Part Number: TMAG5110
Other Parts Discussed in Thread: DRV5012, , TMAG5111

Traditional window blinds are used to shade buildings by blocking the light coming through the windows. By placing a barrier between the window and the rest of the building, it can help maintain the temperature indoors and save on heating and cooling costs. These blinds are typically lowered by manually pulling on a string or directly on the blind. Motorized window blinds offer an ease of use by having a motor attached to a roller that is controlled by a remote or cell phone app which sends a signal to the blind to move up, down, or to a preset position. The figure below shows a diagram of the functionality of a Hall-effect sensor system in a motorized window blind.

Motorized blinds need to constantly know their position so the motor will not be strained when reaching the end of travel in either direction. The blinds also need to recognize when they have been manually pulled down so the end of travel is not shifted for the current position.
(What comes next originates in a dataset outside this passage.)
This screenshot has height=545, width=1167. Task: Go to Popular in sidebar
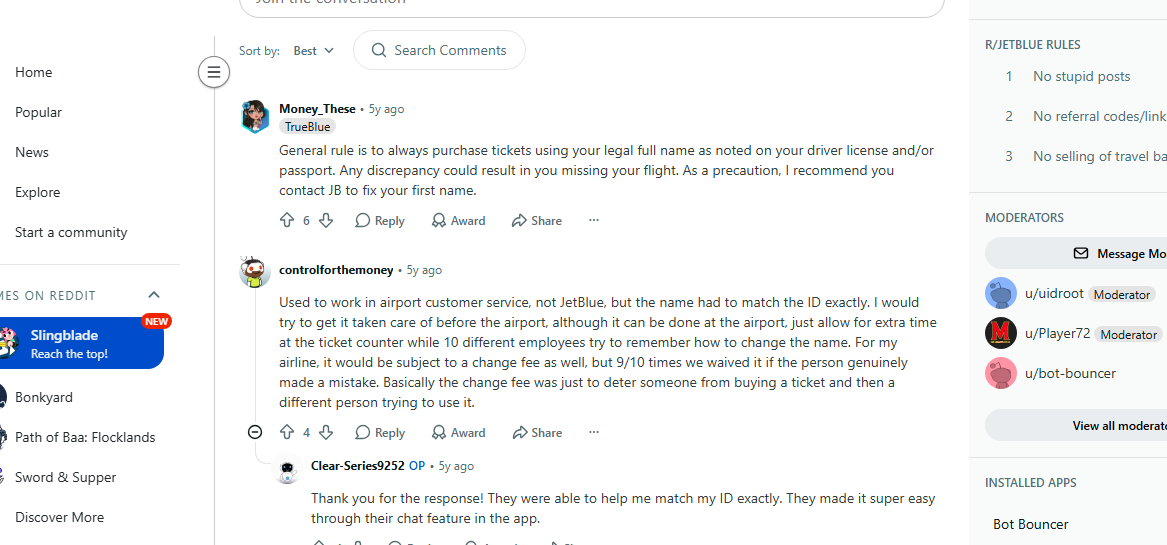(x=38, y=112)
This is especially important when the user is lowering the blinds remotely and may not be close enough to be alerted if the motor is being strained.

Hall-effect latches can provide exact position data by performing a function called rotary encoding. Incremental rotary encoders translate rotational movement into electrical signals for more precise control of automated systems. As rotation occurs, incremental encoders produce alternating high and low pulses which may indicate speed and direction of the rotating object. In motorized window blinds, Hall-effect latches can keep track of the changing polarity of a ring magnet that is attached to the shaft of the motor. This will indicate the number of rotations of the motor and this information will allow the system to know the speed and position of the blind. For this type of application where the shade will be moving in two different directions, either two single axis latches or one two-dimensional latch can be used to indicate the position of the blind.
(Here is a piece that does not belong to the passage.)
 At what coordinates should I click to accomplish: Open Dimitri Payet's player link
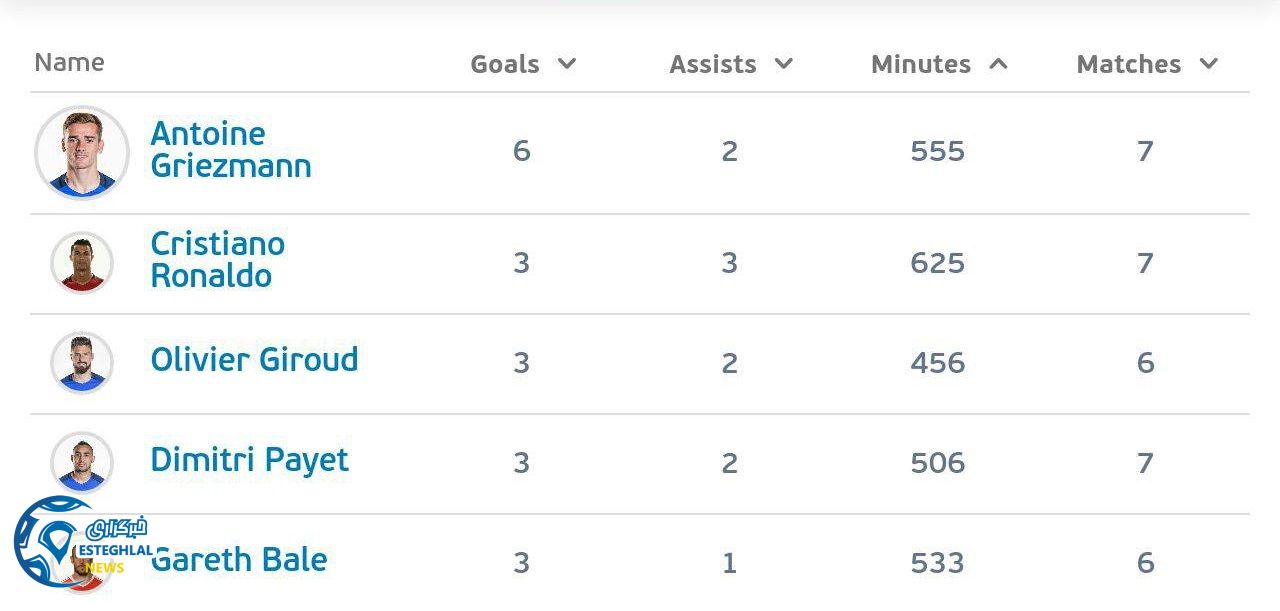(249, 460)
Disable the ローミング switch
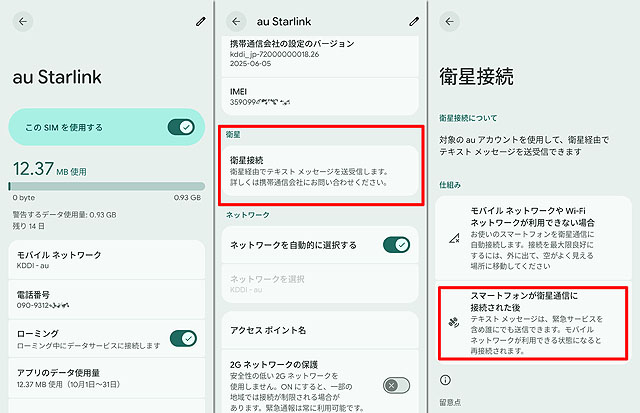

When using two single axis latches, such as the DRV5012, to determine direction it is important to place the sensors precisely to achieve the optimal 90-degree quadrature offset. The 90-degree offset is attained when the sensors are separated by half the length of each magnet pole plus any integer number of pole lengths. Having the ideal 90-degree offset maximizes the timing margin between each state, which prevents errors due to mechanical tolerance, sensor mismatch, and signal jitter. The output signals below are an example of a 2-bit quadrature output that clearly show the four different states.

If there are errors in detecting the change in direction this can cause the motorized blind to lose its position and incorrectly detect the end of travel. The figure below shows the sensor configuration in relation to the ring magnet to achieve a 90-degree offset.

The DRV5012 device is an ultra-low-power digital-latch Hall effect sensor with a pin-selectable sampling rate and is recommended for power constrained applications such as battery powered window blinds.

 

Another solution is to use a 2D Hall-effect latches, such as TMAG5110 or TMAG5111, which simplifies the design further and provide more flexibility in sensor placement. By integrating a second hall element which is sensitive to an orthogonal component of the magnetic field vector, a single device can be used to measure the speed and direction of the rotating magnet. This is possible due to the natural effect of the magnet to produce field components which are 90 degrees out of phase. This eliminates any errors that can occur due to placement of two single axis sensors. The figure below highlights the flexibility in sensor and magnet placement when using a 2D latch.

 

Using one 2D latch and reduces board space compared to using two single axis latches. This is beneficial for size constrained applications such as motorized window blinds. TMAG5110 has two output signals that represent the response of each independent hall element. To simplify your design further, the TMAG5111 also has two output responses that represent the speed and direction of the magnet.